◆ **PROBLEM REQUIREMENTS**
In the data below, find the line with "Viewport: 588px width, 392px" and output it along with every later line, exactly, but not the pictures.

◆ **RECORDS TO PROCESS**
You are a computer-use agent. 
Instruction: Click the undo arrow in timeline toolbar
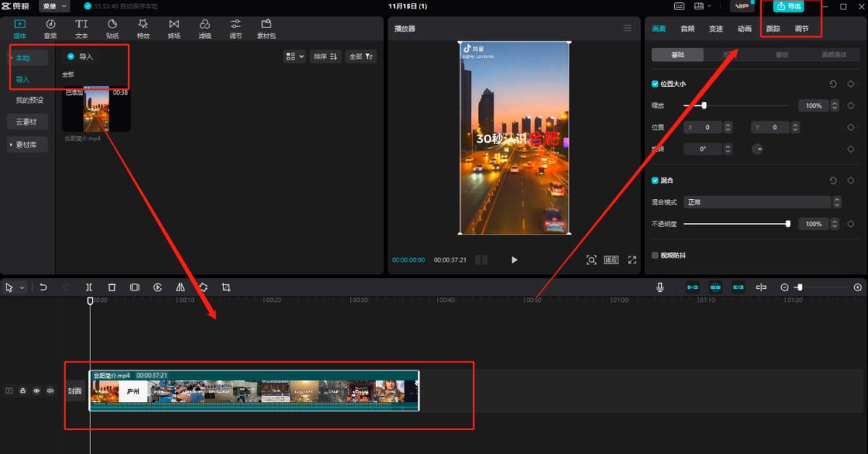[x=43, y=287]
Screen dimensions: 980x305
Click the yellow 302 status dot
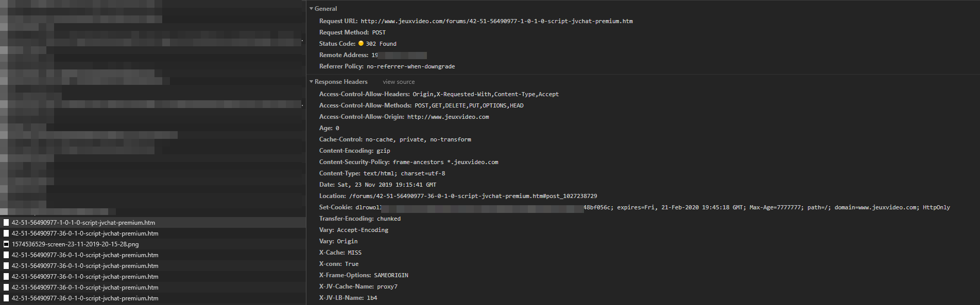(361, 44)
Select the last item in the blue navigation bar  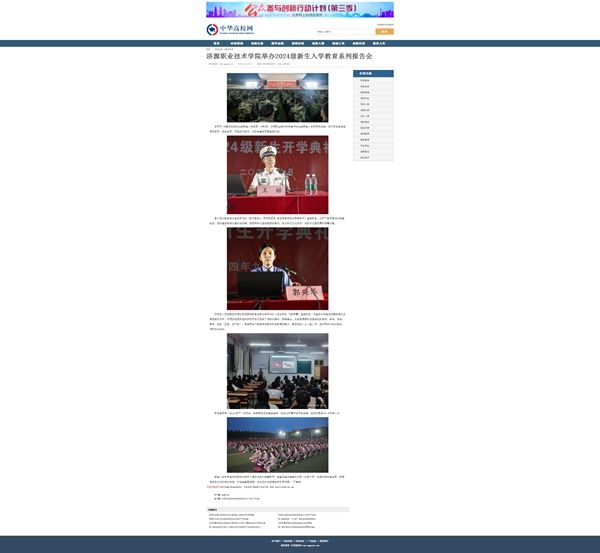(379, 43)
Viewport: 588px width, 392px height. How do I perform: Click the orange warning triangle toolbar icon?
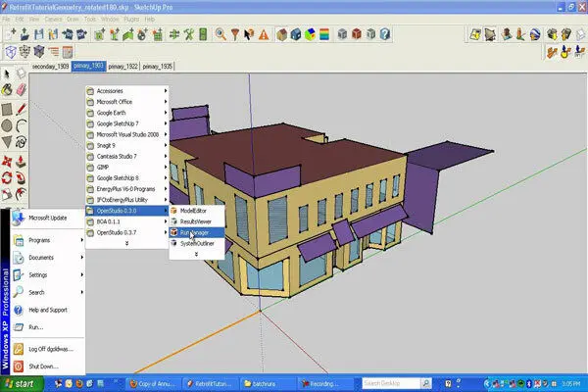click(264, 33)
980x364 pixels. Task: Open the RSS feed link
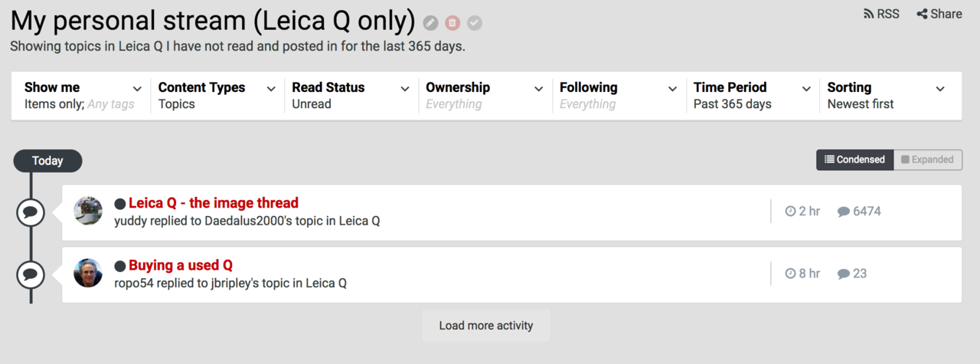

◆ **OUTPUT OF THE TASK**
Viewport: 588px width, 392px height. How do I perform: Click the orange warning triangle toolbar icon?
click(264, 33)
980x364 pixels. Task: Open the RSS feed link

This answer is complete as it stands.